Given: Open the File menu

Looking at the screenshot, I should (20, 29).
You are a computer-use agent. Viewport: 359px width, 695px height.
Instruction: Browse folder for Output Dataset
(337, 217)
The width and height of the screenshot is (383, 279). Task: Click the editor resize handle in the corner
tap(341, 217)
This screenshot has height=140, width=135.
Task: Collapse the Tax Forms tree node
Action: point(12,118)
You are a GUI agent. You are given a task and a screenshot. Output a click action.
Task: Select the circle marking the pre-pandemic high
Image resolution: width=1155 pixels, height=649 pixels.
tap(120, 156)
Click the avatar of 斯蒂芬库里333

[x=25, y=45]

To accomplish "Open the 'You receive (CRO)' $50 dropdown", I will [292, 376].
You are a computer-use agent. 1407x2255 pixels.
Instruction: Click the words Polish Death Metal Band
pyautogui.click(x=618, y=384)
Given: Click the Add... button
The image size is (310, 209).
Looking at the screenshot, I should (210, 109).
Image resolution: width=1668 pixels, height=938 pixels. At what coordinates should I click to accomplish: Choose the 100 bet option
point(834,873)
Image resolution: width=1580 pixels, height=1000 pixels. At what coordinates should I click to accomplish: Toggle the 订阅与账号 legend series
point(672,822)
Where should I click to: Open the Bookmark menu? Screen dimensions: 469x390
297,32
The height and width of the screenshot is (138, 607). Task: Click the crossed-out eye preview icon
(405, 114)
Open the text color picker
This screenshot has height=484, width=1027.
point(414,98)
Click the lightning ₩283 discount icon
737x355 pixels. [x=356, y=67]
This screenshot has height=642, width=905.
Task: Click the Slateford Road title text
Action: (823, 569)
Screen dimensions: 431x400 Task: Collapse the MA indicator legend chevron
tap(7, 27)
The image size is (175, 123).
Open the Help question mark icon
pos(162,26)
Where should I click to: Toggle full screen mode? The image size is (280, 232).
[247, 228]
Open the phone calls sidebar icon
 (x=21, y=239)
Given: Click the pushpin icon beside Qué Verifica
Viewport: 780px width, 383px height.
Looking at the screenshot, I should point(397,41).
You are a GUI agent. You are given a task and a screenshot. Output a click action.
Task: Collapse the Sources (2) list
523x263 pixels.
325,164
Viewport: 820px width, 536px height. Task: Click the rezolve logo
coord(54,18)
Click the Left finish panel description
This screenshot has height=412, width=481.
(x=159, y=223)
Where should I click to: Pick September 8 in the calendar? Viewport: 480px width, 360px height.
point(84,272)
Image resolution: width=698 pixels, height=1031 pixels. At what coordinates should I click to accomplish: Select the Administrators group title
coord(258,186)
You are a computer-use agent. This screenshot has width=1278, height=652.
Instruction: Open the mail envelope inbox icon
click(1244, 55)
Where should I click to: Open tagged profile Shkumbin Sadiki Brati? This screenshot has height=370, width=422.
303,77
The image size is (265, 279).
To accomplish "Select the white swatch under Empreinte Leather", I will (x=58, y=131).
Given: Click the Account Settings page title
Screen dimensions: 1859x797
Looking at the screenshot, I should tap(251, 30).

Brief >> The data must be given again in full. Keep every line identical.

Problem solution >>
Given: Open the File menu

Looking at the screenshot, I should (20, 29).
You are a computer-use agent. Viewport: 359px width, 695px height.
Instruction: Browse folder for Output Dataset
(337, 217)
The width and height of the screenshot is (383, 279). Task: Click the editor resize handle in the corner
tap(341, 217)
This screenshot has height=140, width=135.
Task: Collapse the Tax Forms tree node
Action: point(12,118)
You are a GUI agent. You are given a task and a screenshot. Output a click action.
Task: Select the circle marking the pre-pandemic high
Image resolution: width=1155 pixels, height=649 pixels.
tap(120, 156)
Click the avatar of 斯蒂芬库里333

[x=25, y=45]

To accomplish "Open the 'You receive (CRO)' $50 dropdown", I will [292, 376].
You are a computer-use agent. 1407x2255 pixels.
Instruction: Click the words Polish Death Metal Band
pyautogui.click(x=618, y=384)
Given: Click the Add... button
The image size is (310, 209).
Looking at the screenshot, I should (210, 109).
Image resolution: width=1668 pixels, height=938 pixels. At what coordinates should I click to accomplish: Choose the 100 bet option
point(834,873)
Image resolution: width=1580 pixels, height=1000 pixels. At what coordinates should I click to accomplish: Toggle the 订阅与账号 legend series
point(672,822)
Where should I click to: Open the Bookmark menu? Screen dimensions: 469x390
297,32
The height and width of the screenshot is (138, 607). Task: Click the crossed-out eye preview icon
(405, 114)
Open the text color picker
This screenshot has height=484, width=1027.
point(414,98)
Click the lightning ₩283 discount icon
737x355 pixels. [x=356, y=67]
This screenshot has height=642, width=905.
Task: Click the Slateford Road title text
Action: (823, 569)
Screen dimensions: 431x400 Task: Collapse the MA indicator legend chevron
tap(7, 27)
The image size is (175, 123).
Open the Help question mark icon
pos(162,26)
Where should I click to: Toggle full screen mode? The image size is (280, 232).
[247, 228]
Open the phone calls sidebar icon
 (x=21, y=239)
Given: Click the pushpin icon beside Qué Verifica
Viewport: 780px width, 383px height.
Looking at the screenshot, I should point(397,41).
You are a GUI agent. You are given a task and a screenshot. Output a click action.
Task: Collapse the Sources (2) list
523x263 pixels.
325,164
Viewport: 820px width, 536px height. Task: Click the rezolve logo
coord(54,18)
Click the Left finish panel description
This screenshot has height=412, width=481.
(x=159, y=223)
Where should I click to: Pick September 8 in the calendar? Viewport: 480px width, 360px height.
point(84,272)
Image resolution: width=698 pixels, height=1031 pixels. At what coordinates should I click to accomplish: Select the Administrators group title
coord(258,186)
You are a computer-use agent. This screenshot has width=1278, height=652.
Instruction: Open the mail envelope inbox icon
click(1244, 55)
Where should I click to: Open tagged profile Shkumbin Sadiki Brati? This screenshot has height=370, width=422.
303,77
The image size is (265, 279).
To accomplish "Select the white swatch under Empreinte Leather", I will (x=58, y=131).
Given: Click the Account Settings page title
Screen dimensions: 1859x797
Looking at the screenshot, I should tap(251, 30).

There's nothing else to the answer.